THE ILLINOIZE: Thursday Free for All
February 10, 2022
Good morning and happy Thursday.
I was putting the finishing touches on the e-mail last night after we put the baby down and my wife had the Olympics on TV when sorta-GOP candidate for Governor Richard Irvin’s campaign spot came on the Chicago NBC station.
She asked how much Irvin’s campaign spent on the 30-second commercial. Broadcast rates in Chicago are among the highest in the country and those get jacked up during a high profile event like the Olympics.
I looked it up. Irvin’s campaign spent $20,000 for the spot. A typical primetime spot would probably run in the $500-$1,000 range. So, yeah, the spending is already off the charts.
Thanks so much for all of your support as we continue to grow The Illinoize. Thank you for sharing our content on social media and sending us thoughts and ideas. But, we need you to join us as a paid subscriber to continue to provide our content for you.
A year-long subscription gets you three newsletters per week as well as our two Free for All e-mails. It also gets you breaking news alerts, exclusives, and previews of things like videos before everyone gets them.
It’s just $75 per year or $7.99 per month. Join us and our growing community by clicking below.

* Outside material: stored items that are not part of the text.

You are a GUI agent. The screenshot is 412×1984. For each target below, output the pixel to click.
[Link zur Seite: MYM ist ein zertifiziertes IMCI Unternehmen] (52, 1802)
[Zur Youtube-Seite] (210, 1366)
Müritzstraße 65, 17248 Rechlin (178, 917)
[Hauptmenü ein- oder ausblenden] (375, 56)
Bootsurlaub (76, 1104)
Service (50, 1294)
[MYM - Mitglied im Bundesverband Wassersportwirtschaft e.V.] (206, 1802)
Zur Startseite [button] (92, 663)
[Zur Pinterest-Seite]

As always, drop me a note at patrick@theillinoize.com with questions, comments, thoughts, concerns, and suggestions. I love to hear from you.
Let’s get to it.
YOUR THURSDAY FREE FOR ALL
(note: we’re not responsible for paywalls and restrictions from other news outlets)
Gov. J.B. Pritzker will lift indoor mask mandate on Feb. 28, but rules will remain in place for schools (Chicago Tribune)
Illinois Gov. J.B. Pritzker will lift his indoor mask mandate for most public places on Feb. 28 if the state’s largest coronavirus surge continues to subside, a move that comes as Democratic governors across the country begin loosening rules in response to improving data and an increasingly pandemic-weary public.
Pritzker is not dropping masking rules for schools, however, as his administration seeks to overturn last week’s court ruling that called into question his legal authority for mandating face coverings, quarantines and, for school staff members, vaccinations or testing.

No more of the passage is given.